In July, we released a call for the Special Folio: Metallic Grit to be published within our 39.1 Summer 2017 issue. As fall submissions open SEPTEMBER 1st, the IR staff shares the stories, poems, and essays we see reflecting and embodying Metallic Grit.
Fiction Editor Maggie Su
What happens when two dissonant materials merge? For Indiana Review’s special Metallic Grit folio, I’m looking for short stories that aren’t afraid to challenge the traditional boundaries of form and language. Fictions that dispense with the standard metaphoric symbols, cause-and-effect character motivations, and Joycean epiphanies. Instead, I want writers to consider the hybrid spaces, the dirty beauty that surrounds us. What messy genius could happen when discordant notes are allowed to enter our imaginary worlds?
One of the many joys of reading Helen Oyeyemi’s collection What Is Not Yours Is Not Yours lies in her playful revolt against convention. Her stories unlock a universe filled with secret gardens, ghosts, and puppets. Instead of using fiction to tie up loose ends, Oyeyemi invites readers down the rabbit hole.
For this special call-out, I’m asking submitters to startle me with language, embrace mystery, and risk something vital.
Poetry Editor Emily Corwin
I see Diane Seuss’s “Jump Rope Song” and Grace Shuyi Liew’s “A Factual Tale of Sisters” existing in a similar space of roughness and glitter. Both poems work, for me, as ars poeticas, showing the poem as a made thing, as music, as mythology—an object with sharp, pretty edges. As Seuss and Liew investigate concerns with childhood, gender, race, creation, they break open these glinting surfaces to reveal a wild, rugged interior.
Web Editor Anna Cabe
As for the things evoking metallic grit, I love Melissa R. Sipin’s “Scorched-Earth” for its burning, bright, emotional fury. The anger and pain in the story is compressed as hard as a diamond and burns all the brighter for it.
Cheryl Strayed’s essay “Heroin(e)” about her mother’s death and her own heroin addiction scorches.

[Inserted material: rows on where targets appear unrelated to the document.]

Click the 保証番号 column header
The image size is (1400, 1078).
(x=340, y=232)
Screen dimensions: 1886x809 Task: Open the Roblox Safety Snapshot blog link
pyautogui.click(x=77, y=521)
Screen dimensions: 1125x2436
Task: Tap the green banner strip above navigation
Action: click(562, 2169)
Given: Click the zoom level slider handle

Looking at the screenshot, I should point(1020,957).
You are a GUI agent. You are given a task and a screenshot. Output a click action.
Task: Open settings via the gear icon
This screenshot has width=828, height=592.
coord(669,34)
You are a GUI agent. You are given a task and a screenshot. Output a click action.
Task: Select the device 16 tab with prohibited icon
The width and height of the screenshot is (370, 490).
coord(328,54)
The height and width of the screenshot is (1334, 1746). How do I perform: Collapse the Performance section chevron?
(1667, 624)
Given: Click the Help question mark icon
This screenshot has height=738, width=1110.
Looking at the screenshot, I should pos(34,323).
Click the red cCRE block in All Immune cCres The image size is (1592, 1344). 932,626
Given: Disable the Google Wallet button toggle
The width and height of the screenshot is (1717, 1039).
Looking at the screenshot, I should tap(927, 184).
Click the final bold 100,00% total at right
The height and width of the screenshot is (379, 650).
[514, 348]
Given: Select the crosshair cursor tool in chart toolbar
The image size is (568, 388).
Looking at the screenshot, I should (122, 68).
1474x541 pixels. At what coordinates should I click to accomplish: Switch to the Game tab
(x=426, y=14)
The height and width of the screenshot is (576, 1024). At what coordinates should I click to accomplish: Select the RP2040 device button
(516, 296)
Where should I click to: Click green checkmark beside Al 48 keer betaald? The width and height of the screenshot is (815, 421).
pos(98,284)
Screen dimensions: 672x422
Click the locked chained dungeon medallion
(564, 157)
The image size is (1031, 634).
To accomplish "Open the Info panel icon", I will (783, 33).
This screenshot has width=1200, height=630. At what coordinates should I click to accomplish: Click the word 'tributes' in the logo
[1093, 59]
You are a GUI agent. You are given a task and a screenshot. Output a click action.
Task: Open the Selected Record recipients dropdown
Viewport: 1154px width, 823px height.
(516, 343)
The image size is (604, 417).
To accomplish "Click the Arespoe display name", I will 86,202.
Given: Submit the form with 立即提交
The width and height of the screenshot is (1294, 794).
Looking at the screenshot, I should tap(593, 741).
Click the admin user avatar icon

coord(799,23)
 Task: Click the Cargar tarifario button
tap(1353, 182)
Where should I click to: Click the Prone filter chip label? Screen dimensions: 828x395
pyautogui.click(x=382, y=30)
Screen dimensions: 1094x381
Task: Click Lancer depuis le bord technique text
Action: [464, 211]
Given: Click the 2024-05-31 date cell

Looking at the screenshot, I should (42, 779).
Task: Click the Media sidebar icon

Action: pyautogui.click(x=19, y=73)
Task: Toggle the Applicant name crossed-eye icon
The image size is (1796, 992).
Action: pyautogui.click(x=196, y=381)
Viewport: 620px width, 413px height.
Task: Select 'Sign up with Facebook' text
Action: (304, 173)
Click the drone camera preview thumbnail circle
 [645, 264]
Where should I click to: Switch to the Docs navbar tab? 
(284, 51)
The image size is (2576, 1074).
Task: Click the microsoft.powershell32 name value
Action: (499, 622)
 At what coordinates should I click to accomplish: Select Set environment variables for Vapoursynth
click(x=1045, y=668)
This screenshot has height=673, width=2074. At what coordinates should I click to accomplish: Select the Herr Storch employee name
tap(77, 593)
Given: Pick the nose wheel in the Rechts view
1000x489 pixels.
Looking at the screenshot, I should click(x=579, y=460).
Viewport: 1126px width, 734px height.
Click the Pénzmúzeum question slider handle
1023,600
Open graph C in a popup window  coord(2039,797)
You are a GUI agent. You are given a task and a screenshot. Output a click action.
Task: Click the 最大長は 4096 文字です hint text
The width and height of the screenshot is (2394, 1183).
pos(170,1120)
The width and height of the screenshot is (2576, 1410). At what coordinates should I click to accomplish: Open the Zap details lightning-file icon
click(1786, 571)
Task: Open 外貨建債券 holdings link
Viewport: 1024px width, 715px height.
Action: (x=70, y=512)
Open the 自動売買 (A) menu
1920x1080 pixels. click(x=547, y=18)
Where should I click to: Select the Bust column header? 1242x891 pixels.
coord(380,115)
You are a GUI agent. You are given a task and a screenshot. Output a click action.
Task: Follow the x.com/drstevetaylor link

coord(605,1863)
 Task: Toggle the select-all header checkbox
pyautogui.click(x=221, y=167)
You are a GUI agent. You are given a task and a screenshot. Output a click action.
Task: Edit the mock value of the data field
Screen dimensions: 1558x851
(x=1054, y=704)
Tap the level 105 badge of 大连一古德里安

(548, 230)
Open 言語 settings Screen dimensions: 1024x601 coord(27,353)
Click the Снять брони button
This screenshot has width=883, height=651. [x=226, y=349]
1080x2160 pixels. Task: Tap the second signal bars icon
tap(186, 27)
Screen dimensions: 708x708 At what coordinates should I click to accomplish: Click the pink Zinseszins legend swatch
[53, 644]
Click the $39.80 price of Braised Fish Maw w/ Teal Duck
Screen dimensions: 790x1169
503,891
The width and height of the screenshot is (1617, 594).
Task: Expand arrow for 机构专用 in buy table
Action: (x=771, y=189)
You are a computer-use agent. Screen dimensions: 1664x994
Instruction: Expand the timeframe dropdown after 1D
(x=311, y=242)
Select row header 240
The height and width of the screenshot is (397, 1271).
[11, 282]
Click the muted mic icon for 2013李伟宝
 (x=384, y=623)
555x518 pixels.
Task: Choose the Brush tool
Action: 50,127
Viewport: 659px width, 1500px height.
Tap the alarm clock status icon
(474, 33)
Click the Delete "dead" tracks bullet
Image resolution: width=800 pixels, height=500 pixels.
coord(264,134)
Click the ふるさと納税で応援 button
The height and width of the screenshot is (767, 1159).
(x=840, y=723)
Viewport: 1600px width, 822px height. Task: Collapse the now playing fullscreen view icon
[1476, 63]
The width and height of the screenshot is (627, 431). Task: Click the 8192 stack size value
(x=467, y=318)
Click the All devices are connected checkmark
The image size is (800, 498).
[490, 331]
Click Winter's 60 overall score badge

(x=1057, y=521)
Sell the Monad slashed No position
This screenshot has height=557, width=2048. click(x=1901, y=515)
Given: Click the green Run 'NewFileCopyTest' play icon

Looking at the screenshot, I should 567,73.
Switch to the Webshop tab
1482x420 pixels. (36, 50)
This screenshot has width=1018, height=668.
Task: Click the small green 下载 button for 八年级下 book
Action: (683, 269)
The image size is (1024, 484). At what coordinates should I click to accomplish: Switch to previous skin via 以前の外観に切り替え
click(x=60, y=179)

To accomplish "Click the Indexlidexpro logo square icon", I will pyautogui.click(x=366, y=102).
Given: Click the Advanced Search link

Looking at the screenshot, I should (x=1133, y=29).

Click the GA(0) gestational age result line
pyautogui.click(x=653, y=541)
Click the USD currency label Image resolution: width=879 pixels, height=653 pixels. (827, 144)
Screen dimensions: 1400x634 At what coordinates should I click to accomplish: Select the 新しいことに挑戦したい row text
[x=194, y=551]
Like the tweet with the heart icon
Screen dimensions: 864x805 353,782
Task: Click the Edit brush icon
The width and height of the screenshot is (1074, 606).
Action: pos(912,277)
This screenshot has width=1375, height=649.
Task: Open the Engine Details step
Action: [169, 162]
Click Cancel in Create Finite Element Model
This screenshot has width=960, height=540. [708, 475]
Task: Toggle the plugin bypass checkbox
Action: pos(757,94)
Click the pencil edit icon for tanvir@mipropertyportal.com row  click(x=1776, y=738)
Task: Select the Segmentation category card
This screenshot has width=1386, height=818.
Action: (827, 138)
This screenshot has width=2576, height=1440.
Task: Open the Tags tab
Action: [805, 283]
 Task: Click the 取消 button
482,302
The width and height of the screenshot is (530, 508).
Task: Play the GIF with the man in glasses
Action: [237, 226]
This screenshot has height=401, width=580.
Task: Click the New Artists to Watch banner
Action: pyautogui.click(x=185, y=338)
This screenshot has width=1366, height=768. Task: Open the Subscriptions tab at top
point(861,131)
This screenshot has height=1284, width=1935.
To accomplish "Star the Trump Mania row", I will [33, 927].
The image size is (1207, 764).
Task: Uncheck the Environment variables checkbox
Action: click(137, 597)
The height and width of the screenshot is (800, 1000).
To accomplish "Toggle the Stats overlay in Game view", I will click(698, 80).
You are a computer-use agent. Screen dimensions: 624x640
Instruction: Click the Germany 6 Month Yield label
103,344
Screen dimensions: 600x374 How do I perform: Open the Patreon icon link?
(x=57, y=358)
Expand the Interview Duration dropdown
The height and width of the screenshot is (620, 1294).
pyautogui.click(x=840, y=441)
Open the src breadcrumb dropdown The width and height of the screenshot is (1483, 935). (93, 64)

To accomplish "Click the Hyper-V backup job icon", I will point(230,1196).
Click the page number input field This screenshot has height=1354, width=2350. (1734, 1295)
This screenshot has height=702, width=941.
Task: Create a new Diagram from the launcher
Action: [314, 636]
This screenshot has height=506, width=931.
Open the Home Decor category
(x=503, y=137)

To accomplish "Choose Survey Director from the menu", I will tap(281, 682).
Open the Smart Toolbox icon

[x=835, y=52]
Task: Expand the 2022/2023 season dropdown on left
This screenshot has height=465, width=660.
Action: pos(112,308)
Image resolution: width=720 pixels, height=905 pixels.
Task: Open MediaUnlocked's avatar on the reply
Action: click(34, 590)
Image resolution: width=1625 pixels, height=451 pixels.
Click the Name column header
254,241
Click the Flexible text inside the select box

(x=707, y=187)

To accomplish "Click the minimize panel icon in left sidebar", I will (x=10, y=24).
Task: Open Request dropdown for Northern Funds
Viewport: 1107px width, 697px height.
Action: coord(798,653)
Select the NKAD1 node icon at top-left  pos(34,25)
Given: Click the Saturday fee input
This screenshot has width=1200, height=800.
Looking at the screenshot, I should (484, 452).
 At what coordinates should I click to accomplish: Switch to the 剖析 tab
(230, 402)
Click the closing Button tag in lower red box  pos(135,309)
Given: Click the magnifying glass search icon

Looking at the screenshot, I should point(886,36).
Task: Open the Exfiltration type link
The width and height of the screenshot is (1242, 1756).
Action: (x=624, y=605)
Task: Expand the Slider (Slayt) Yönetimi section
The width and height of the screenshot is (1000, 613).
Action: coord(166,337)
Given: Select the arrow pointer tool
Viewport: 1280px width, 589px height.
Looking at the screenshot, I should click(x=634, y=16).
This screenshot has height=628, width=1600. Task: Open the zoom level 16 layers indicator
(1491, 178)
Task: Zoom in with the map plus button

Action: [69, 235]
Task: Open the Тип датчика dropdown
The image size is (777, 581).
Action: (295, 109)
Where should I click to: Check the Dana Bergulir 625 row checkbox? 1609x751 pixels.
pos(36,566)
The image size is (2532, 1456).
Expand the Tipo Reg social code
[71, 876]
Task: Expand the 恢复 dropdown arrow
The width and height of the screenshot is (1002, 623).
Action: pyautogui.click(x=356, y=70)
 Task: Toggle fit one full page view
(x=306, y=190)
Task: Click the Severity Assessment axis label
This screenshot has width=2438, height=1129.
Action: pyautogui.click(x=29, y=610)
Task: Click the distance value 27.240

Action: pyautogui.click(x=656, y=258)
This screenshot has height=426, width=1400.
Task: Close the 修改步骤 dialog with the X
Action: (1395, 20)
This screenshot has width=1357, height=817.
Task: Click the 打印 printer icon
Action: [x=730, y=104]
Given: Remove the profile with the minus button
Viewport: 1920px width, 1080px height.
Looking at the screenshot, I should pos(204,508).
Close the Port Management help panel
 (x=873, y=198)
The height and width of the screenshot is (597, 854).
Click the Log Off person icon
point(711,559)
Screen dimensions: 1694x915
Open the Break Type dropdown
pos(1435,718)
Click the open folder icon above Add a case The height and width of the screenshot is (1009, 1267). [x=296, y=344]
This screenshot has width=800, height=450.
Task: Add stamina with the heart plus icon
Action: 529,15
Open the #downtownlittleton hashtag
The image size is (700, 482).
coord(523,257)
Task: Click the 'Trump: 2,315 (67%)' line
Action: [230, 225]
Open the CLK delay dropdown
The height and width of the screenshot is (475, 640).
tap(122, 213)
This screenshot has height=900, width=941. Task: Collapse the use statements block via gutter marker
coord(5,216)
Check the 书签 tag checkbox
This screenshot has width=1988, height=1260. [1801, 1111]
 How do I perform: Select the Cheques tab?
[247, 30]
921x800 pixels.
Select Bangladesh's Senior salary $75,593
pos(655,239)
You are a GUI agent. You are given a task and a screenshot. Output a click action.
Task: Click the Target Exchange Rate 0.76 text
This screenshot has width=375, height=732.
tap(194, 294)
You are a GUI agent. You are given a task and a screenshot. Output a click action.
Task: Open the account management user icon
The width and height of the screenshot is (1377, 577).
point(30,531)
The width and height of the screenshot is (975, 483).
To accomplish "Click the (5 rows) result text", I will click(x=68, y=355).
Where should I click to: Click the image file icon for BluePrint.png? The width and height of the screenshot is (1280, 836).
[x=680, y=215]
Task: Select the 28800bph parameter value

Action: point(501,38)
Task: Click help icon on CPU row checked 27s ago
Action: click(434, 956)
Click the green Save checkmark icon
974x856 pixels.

This is an essay that is unflinchingly and unrelentingly brutal and yet manages to dazzle with raw beauty.
Editor-in-Chief Su Cho
“Athazagoraphobia” appears in Jamaal May’s gritty poetry collection Hum. This impossible balance of beautiful imagery quickly shattered with the kind of raw emotion everyone is a little nervous to admit always leaves me with a strange tug in my gut, trying to make sense of these strongly juxtaposed sentiments. But “Athazagoraphobia” proves that sometimes, that taut cord flexing in your gut is the exact place to be in order to excavate what truly lies at the center of writing.
Nonfiction Editor Anthony Correale
The mind narrating “Jack-July” by Victor Lodato is flexing and warping under an intense heat. The narrative scatters across the page like sunlight glancing from the chrome of stalled traffic before striking just behind the eye. On first glance, there is a bleak fatalism to the story, patterns recur in ever looser spirals, distending and violently shedding meaning until they seem to occur without cause or precedent. And yet there is a thread that runs counter to the narrator’s downward trajectory: these characters are attenuated, yes, but also ductile.
Associate Editor Tessa Yang
Tiphanie Yanique’s “The Bridge Stories” is a piece that represents Metallic Grit in both content and form. The story presents a series of four separate narratives: “The Parable of the Miniature Bridge Maker as told by an Island that is between things,” “The Story of the Burka and the Habit as told by a Catholic Lady in a big hat,” “The Fisherman’s Tale as told by someone’s grandfather in a corner rum shop,” and “The Lament of the Queen as told by a seventeen-year-old schoolgirl in patent leather shoes.” The narratives become inextricably bound as fate drives the characters toward a giant mythic bridge connecting the Caribbean islands. To me, the bridge invokes Metallic Grit as a powerful symbol of process, creation, and finally collapse, while the piece’s unique structure allows Yanique to investigate the similarly protean qualities of storytelling itself.